▶ **What to do**
Up to the line containing "Given: Open the Participants panel", nothing is kept; from that line through the end of the data below, output every line exactly.

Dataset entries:
Start of Block

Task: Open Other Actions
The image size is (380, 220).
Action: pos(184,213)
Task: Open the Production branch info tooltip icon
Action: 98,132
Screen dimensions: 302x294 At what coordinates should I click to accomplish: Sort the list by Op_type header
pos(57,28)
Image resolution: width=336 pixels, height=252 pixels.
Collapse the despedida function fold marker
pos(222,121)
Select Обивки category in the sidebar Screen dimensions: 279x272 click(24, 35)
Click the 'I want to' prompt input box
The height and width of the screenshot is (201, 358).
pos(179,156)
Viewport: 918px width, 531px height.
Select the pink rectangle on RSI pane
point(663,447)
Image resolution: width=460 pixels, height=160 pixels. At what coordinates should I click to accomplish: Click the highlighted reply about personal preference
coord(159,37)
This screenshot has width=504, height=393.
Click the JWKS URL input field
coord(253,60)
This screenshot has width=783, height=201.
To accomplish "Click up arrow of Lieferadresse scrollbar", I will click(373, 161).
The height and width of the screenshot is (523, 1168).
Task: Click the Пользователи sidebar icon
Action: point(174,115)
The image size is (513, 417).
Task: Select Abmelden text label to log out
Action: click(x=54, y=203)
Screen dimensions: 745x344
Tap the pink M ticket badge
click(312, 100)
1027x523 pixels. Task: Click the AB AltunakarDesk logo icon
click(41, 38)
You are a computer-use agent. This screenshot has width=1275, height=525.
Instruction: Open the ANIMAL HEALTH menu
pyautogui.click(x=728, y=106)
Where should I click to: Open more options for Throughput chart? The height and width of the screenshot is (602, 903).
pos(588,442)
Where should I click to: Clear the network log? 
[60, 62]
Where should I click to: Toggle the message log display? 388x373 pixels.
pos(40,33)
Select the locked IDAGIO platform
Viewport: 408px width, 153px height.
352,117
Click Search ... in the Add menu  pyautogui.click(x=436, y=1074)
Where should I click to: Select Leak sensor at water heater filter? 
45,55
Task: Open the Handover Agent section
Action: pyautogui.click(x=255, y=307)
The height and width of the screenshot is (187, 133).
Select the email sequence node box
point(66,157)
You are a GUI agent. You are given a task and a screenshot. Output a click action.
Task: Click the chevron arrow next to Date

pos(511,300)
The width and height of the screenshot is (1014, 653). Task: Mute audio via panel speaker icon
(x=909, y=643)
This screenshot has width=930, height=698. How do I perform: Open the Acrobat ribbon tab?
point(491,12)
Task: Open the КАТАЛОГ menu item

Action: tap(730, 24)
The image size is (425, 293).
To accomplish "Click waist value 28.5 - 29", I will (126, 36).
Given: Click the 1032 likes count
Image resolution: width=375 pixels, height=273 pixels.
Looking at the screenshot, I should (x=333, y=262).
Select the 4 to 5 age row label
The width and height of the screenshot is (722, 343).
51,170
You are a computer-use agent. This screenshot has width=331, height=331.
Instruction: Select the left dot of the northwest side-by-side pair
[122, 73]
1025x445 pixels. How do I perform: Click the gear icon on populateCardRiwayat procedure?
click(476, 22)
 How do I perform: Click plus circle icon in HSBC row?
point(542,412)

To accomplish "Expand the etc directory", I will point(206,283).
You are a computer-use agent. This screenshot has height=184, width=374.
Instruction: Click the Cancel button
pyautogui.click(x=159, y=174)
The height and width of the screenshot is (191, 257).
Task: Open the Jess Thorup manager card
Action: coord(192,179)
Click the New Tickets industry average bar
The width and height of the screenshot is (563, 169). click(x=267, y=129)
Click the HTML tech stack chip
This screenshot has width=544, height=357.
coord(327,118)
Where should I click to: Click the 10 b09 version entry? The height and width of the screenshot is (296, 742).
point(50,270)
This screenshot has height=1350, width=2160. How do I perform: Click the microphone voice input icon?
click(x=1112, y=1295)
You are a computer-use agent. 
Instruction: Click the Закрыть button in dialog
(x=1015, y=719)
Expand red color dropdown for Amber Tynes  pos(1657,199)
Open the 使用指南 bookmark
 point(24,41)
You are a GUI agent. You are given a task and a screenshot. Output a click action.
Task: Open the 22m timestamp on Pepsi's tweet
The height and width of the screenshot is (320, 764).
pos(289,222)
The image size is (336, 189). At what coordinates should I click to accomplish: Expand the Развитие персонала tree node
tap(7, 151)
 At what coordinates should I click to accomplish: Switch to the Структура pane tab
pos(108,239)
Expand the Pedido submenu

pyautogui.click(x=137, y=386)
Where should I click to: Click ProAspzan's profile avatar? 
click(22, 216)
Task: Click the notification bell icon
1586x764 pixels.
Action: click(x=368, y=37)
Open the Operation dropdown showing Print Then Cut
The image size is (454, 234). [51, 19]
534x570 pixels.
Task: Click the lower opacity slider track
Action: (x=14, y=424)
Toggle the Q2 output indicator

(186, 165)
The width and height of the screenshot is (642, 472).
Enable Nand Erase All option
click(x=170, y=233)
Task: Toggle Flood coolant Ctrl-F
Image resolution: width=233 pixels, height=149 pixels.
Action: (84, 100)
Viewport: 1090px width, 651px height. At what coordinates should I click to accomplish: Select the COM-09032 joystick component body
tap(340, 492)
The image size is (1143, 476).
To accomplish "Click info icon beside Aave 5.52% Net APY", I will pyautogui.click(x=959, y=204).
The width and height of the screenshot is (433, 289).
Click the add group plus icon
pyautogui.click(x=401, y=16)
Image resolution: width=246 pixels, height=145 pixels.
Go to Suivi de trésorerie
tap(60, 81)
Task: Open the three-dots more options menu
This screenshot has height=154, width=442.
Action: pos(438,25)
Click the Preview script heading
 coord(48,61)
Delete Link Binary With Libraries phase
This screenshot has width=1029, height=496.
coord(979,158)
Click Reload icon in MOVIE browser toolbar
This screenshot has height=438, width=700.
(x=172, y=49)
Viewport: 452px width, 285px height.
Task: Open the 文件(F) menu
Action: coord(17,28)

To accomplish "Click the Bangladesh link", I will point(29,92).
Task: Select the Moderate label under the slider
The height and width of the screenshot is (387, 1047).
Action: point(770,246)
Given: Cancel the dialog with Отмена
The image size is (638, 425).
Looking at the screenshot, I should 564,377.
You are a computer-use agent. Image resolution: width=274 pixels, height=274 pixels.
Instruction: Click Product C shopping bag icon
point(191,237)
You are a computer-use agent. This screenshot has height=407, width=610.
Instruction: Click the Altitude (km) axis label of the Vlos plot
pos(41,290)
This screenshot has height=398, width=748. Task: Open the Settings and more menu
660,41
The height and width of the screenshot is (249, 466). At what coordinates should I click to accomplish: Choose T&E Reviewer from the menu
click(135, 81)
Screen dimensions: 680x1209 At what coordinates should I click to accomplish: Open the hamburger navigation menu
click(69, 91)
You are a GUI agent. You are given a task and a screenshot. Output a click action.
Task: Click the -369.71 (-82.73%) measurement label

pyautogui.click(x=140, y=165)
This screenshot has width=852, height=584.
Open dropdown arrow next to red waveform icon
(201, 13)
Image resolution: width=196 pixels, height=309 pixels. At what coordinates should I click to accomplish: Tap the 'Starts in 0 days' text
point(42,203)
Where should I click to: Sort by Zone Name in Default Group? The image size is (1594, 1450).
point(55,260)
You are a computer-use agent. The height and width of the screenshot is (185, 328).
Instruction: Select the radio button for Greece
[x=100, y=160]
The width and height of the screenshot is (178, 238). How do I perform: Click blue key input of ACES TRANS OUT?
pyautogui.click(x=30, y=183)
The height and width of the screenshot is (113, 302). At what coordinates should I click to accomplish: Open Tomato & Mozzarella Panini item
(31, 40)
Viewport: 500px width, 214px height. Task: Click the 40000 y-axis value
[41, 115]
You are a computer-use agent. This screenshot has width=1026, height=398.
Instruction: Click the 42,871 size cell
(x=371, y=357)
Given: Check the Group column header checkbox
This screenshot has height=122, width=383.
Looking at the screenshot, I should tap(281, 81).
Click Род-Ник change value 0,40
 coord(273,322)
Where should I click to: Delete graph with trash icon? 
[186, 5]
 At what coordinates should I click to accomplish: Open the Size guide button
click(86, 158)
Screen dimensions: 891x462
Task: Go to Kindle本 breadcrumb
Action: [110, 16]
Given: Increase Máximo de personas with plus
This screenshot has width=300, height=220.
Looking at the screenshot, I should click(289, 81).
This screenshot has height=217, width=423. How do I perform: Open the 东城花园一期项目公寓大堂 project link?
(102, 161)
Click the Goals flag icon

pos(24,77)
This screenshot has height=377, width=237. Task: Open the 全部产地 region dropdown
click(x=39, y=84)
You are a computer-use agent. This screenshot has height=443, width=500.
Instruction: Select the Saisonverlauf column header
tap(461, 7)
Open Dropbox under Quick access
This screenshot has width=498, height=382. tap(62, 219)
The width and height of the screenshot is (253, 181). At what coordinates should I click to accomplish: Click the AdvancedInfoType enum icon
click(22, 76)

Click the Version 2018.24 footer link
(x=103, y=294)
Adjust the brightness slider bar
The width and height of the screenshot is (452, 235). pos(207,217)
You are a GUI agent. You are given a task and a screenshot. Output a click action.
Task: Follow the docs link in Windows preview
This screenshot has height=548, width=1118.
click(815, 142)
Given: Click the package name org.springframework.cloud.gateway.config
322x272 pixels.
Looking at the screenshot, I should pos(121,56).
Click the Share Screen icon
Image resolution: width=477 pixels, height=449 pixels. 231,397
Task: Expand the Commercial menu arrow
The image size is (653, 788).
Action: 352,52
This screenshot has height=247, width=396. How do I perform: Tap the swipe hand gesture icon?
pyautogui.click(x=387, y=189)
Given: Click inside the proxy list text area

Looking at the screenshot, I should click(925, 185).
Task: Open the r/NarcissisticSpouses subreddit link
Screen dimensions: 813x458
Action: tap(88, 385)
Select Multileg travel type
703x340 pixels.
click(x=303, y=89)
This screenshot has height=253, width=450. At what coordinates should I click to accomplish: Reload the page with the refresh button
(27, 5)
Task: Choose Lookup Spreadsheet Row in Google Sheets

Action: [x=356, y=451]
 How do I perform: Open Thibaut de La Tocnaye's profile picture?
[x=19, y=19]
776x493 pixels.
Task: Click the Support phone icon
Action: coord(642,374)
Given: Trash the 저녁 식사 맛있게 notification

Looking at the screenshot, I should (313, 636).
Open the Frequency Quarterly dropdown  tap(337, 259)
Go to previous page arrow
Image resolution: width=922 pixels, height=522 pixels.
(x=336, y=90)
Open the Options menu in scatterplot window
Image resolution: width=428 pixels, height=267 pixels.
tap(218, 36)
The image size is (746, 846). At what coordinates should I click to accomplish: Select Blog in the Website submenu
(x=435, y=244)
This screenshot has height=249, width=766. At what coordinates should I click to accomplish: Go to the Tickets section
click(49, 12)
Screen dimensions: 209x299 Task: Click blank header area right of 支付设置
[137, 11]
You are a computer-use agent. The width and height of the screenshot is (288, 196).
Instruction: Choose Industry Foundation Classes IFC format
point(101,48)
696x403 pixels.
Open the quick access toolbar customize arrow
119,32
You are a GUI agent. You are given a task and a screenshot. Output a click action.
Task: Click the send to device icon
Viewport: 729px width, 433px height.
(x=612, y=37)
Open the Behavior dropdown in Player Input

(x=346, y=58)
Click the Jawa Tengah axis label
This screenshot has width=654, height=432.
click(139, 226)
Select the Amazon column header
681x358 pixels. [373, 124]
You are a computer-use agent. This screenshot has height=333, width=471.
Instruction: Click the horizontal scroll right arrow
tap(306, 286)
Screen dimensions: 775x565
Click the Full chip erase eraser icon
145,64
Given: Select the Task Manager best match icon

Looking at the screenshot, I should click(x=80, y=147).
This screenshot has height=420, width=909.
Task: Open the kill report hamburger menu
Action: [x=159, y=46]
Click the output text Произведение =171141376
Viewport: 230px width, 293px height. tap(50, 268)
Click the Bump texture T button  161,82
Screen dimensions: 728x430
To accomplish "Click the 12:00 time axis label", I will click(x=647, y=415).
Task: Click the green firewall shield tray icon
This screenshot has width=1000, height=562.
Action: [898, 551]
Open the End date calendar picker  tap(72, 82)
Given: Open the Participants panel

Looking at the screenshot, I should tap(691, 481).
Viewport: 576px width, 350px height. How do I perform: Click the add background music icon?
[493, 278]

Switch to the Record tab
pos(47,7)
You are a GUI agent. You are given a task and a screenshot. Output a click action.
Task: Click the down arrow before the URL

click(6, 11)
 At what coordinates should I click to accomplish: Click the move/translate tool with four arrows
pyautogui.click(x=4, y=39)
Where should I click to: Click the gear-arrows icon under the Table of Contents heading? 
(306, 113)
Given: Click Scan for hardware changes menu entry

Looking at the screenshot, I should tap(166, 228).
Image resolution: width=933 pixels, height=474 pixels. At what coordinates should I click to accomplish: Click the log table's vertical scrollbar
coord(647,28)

End of Block

▶ **The completed task**
Given: Open the Participants panel

Looking at the screenshot, I should tap(691, 481).
Viewport: 576px width, 350px height. How do I perform: Click the add background music icon?
[493, 278]

Switch to the Record tab
pos(47,7)
You are a GUI agent. You are given a task and a screenshot. Output a click action.
Task: Click the down arrow before the URL

click(6, 11)
 At what coordinates should I click to accomplish: Click the move/translate tool with four arrows
pyautogui.click(x=4, y=39)
Where should I click to: Click the gear-arrows icon under the Table of Contents heading? 
(306, 113)
Given: Click Scan for hardware changes menu entry

Looking at the screenshot, I should tap(166, 228).
Image resolution: width=933 pixels, height=474 pixels. At what coordinates should I click to accomplish: Click the log table's vertical scrollbar
coord(647,28)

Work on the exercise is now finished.